Problem to solve:
Transcribe, word for word, every record in the data below.

--- Material supplied ---

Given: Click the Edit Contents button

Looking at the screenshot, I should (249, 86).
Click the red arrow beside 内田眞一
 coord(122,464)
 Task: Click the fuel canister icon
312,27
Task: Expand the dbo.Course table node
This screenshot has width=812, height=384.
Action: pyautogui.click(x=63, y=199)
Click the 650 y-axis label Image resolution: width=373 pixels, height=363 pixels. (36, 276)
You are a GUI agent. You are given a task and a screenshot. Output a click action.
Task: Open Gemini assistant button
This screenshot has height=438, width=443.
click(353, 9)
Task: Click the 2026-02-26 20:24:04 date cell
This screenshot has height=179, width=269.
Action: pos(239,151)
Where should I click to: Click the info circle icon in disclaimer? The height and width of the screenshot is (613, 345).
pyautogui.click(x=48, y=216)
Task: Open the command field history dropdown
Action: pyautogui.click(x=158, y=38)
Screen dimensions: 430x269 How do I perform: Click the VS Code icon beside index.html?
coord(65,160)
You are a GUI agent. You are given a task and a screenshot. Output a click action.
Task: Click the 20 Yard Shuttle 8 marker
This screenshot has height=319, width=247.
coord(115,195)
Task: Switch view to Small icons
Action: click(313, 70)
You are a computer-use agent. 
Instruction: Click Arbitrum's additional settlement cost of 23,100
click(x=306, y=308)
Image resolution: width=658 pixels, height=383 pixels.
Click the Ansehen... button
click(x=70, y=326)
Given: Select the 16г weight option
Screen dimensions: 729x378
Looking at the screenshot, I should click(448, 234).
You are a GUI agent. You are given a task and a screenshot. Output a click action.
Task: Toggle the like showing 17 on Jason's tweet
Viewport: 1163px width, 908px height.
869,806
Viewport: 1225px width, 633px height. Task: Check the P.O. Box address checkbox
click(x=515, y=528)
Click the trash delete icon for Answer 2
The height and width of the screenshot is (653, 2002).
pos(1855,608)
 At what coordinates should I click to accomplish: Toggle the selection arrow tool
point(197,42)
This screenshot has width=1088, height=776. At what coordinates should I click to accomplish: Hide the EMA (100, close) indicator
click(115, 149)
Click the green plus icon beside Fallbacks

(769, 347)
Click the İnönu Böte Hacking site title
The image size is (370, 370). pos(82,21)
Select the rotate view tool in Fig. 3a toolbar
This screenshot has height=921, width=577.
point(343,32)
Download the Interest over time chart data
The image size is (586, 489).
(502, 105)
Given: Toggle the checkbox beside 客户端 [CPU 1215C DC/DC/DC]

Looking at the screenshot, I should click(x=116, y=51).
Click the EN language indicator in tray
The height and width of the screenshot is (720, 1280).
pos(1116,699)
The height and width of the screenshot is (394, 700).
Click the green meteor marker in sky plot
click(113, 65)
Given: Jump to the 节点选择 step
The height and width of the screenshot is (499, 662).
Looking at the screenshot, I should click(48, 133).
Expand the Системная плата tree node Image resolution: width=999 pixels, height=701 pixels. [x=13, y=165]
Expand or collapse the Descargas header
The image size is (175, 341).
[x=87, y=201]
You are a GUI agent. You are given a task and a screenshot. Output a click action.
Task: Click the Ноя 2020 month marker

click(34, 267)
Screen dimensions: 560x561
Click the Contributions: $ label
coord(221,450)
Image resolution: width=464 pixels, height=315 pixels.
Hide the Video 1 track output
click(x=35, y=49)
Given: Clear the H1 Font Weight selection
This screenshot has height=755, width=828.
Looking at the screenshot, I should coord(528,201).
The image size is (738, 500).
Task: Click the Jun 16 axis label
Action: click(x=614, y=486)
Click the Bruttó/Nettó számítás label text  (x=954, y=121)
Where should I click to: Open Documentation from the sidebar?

---

Solution to the problem:
Given: Click the Edit Contents button

Looking at the screenshot, I should (249, 86).
Click the red arrow beside 内田眞一
 coord(122,464)
 Task: Click the fuel canister icon
312,27
Task: Expand the dbo.Course table node
This screenshot has width=812, height=384.
Action: pyautogui.click(x=63, y=199)
Click the 650 y-axis label Image resolution: width=373 pixels, height=363 pixels. (36, 276)
You are a GUI agent. You are given a task and a screenshot. Output a click action.
Task: Open Gemini assistant button
This screenshot has height=438, width=443.
click(353, 9)
Task: Click the 2026-02-26 20:24:04 date cell
This screenshot has height=179, width=269.
Action: pos(239,151)
Where should I click to: Click the info circle icon in disclaimer? The height and width of the screenshot is (613, 345).
pyautogui.click(x=48, y=216)
Task: Open the command field history dropdown
Action: pyautogui.click(x=158, y=38)
Screen dimensions: 430x269 How do I perform: Click the VS Code icon beside index.html?
coord(65,160)
You are a GUI agent. You are given a task and a screenshot. Output a click action.
Task: Click the 20 Yard Shuttle 8 marker
This screenshot has height=319, width=247.
coord(115,195)
Task: Switch view to Small icons
Action: click(313, 70)
You are a computer-use agent. 
Instruction: Click Arbitrum's additional settlement cost of 23,100
click(x=306, y=308)
Image resolution: width=658 pixels, height=383 pixels.
Click the Ansehen... button
click(x=70, y=326)
Given: Select the 16г weight option
Screen dimensions: 729x378
Looking at the screenshot, I should click(448, 234).
You are a GUI agent. You are given a task and a screenshot. Output a click action.
Task: Toggle the like showing 17 on Jason's tweet
Viewport: 1163px width, 908px height.
869,806
Viewport: 1225px width, 633px height. Task: Check the P.O. Box address checkbox
click(x=515, y=528)
Click the trash delete icon for Answer 2
The height and width of the screenshot is (653, 2002).
pos(1855,608)
 At what coordinates should I click to accomplish: Toggle the selection arrow tool
point(197,42)
This screenshot has width=1088, height=776. At what coordinates should I click to accomplish: Hide the EMA (100, close) indicator
click(115, 149)
Click the green plus icon beside Fallbacks

(769, 347)
Click the İnönu Böte Hacking site title
The image size is (370, 370). pos(82,21)
Select the rotate view tool in Fig. 3a toolbar
This screenshot has height=921, width=577.
point(343,32)
Download the Interest over time chart data
The image size is (586, 489).
(502, 105)
Given: Toggle the checkbox beside 客户端 [CPU 1215C DC/DC/DC]

Looking at the screenshot, I should click(x=116, y=51).
Click the EN language indicator in tray
The height and width of the screenshot is (720, 1280).
pos(1116,699)
The height and width of the screenshot is (394, 700).
Click the green meteor marker in sky plot
click(113, 65)
Given: Jump to the 节点选择 step
The height and width of the screenshot is (499, 662).
Looking at the screenshot, I should click(48, 133).
Expand the Системная плата tree node Image resolution: width=999 pixels, height=701 pixels. [x=13, y=165]
Expand or collapse the Descargas header
The image size is (175, 341).
[x=87, y=201]
You are a GUI agent. You are given a task and a screenshot. Output a click action.
Task: Click the Ноя 2020 month marker

click(34, 267)
Screen dimensions: 560x561
Click the Contributions: $ label
coord(221,450)
Image resolution: width=464 pixels, height=315 pixels.
Hide the Video 1 track output
click(x=35, y=49)
Given: Clear the H1 Font Weight selection
This screenshot has height=755, width=828.
Looking at the screenshot, I should coord(528,201).
The image size is (738, 500).
Task: Click the Jun 16 axis label
Action: click(x=614, y=486)
Click the Bruttó/Nettó számítás label text  (x=954, y=121)
Where should I click to: Open Documentation from the sidebar?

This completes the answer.